Sabaudia si oppone alla chiusura dei Punti di Primo Intervento. Zanotti ribadisce che è necessaria una nuova programmazione regionale della sanità pubblica.

Sabaudia – Il Comune ribadisce fermamente la sua posizione in ordine alla palesata chiusura del Punto di Primo Intervento della città e lo fa anche in seno all’assemblea tenutasi in Provincia lo scorso 8 ottobre, alla presenza del presidente della Commissione Sanità della Regione Lazio Giuseppe Simeone, dei consiglieri regionali Salvatore La Penna e Gaia Pernarella, dei rappresentanti dei diversi Comuni e delle Organizzazioni sindacali.

Richiamando la deliberazione di Consiglio comunale votata all’unanimità nell’agosto scorso, l’assessore Zaottini conferma la necessità di mantenere in vita il Punto di Primo Intervento almeno fin quando non si conosca la reale prospettiva individuata dalla Regione per il territorio.

“Chiarito che il decreto 70/2015 non parla di chiusura ma di superamento dei Punti di Primo Soccorso, si rivela indispensabile prima di ogni azione conoscere le reali prospettive future del territorio – commenta Zaottini – È necessaria una nuova programmazione regionale della sanità pubblica, con particolare riferimento al contesto provinciale, decurtato negli anni addietro di ben 5 ospedali con la promessa, non mantenuta, dell’istituzione delle Case della Salute; una nuova offerta sanitaria, con una maggiore disponibilità economica per un ritorno alle assunzioni, agli investimenti sulle strutture sanitarie, che coinvolga i territori prendendone in considerazioni le reali esigenze e anche i medici di base”.

Sulla vicenda interviene anche il consigliere di minoranza Renato Bianchi, che esprime soddisfazione in merito all’impegno assunto dalla Giunta regionale sulla rivisitazione delle “Disposizioni per la semplificazione e lo sviluppo regionale assistenziale”.

“Si ricorda – dice Bianchi – che il Consiglio comunale di Sabaudia, con delibera unanime, aveva chiesto alla Regione Lazio la rivisitazione della programmazione regionale in materia sanitaria e quindi il mantenimento del presidio locale.

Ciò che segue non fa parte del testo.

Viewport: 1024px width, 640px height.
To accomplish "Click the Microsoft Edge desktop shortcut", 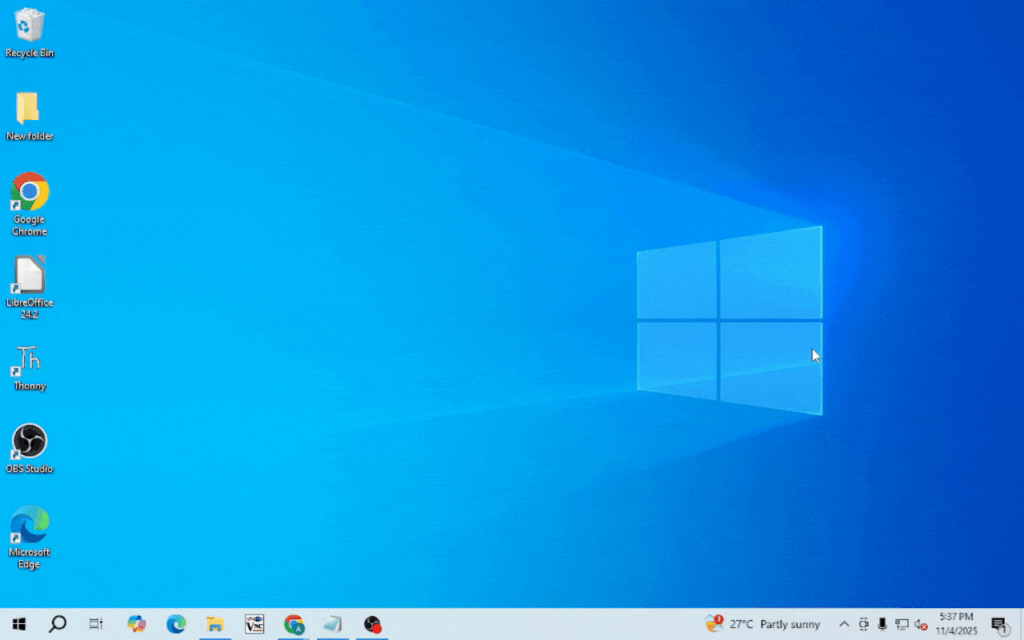I will coord(29,526).
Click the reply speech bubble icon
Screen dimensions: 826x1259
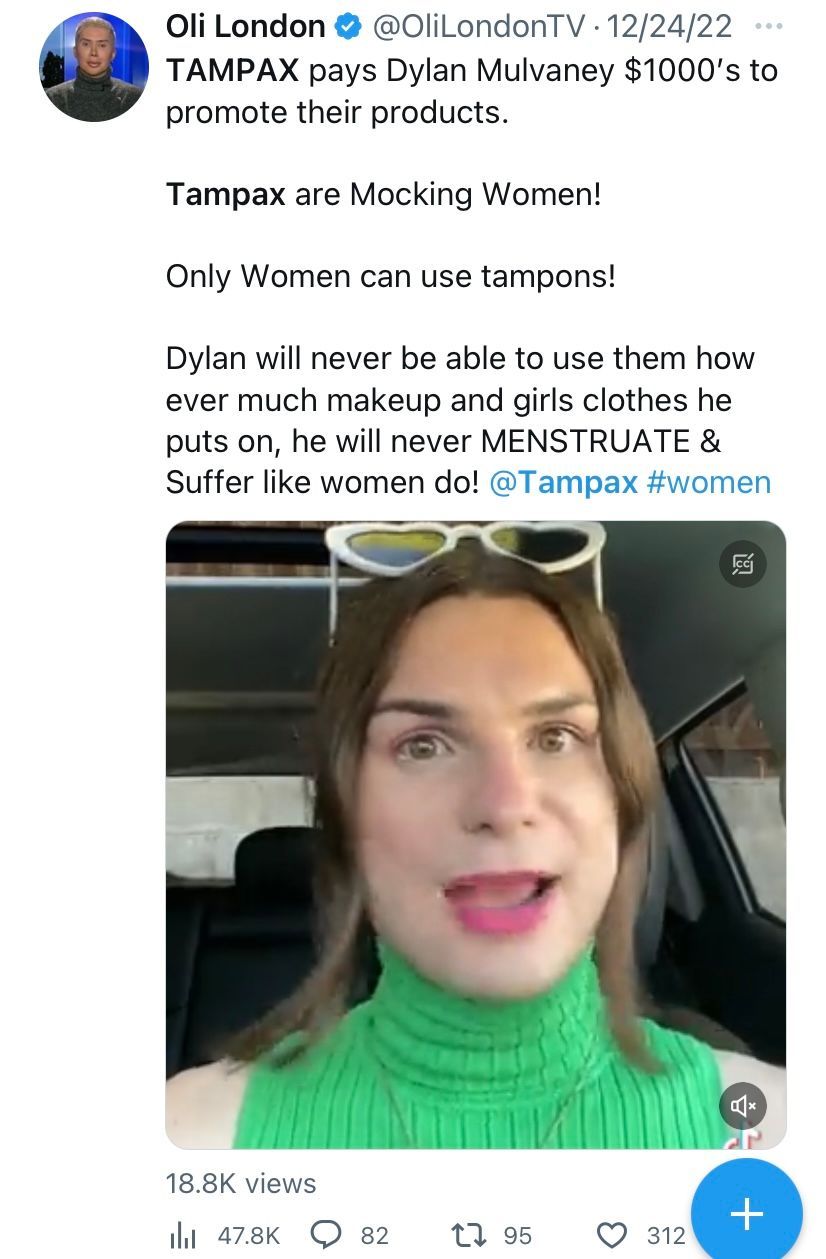326,1235
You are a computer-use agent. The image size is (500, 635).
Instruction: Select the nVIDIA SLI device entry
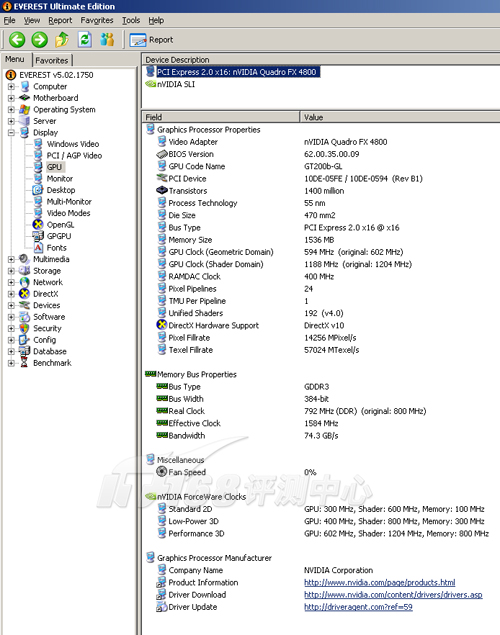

Grazie all’intervento delle amministrazioni locali pertanto si è giunti in questi giorni alla sottoscrizione di un ordine del giorno firmato da ben 16 consiglieri regionali, tra cui Giuseppe Simeone.

Si ringrazia pertanto il consigliere, presidente della Commissione Sanità, il quale ha fortemente contribuito a far assumere le decisioni contenute in tale documento. Con lo stesso  – conclude Bianchi – viene assunto l’impegno del presidente della Giunta regionale e dell’assessore alla sanità di rinviare ogni decisione sui Punti di Primo Intervento al 31 dicembre 2019, in attesa che il Ministro proceda alla revisione del DM 75/2015. Si ritiene che questo ulteriore tempo a disposizione sia utile a ridefinire il futuro del presidio di Sabaudia, puntando a un nuovo programma di implementazione dei servizi sanitari esistenti, tendendo conto delle peculiarità territoriale e delle sue vocazioni turistiche”.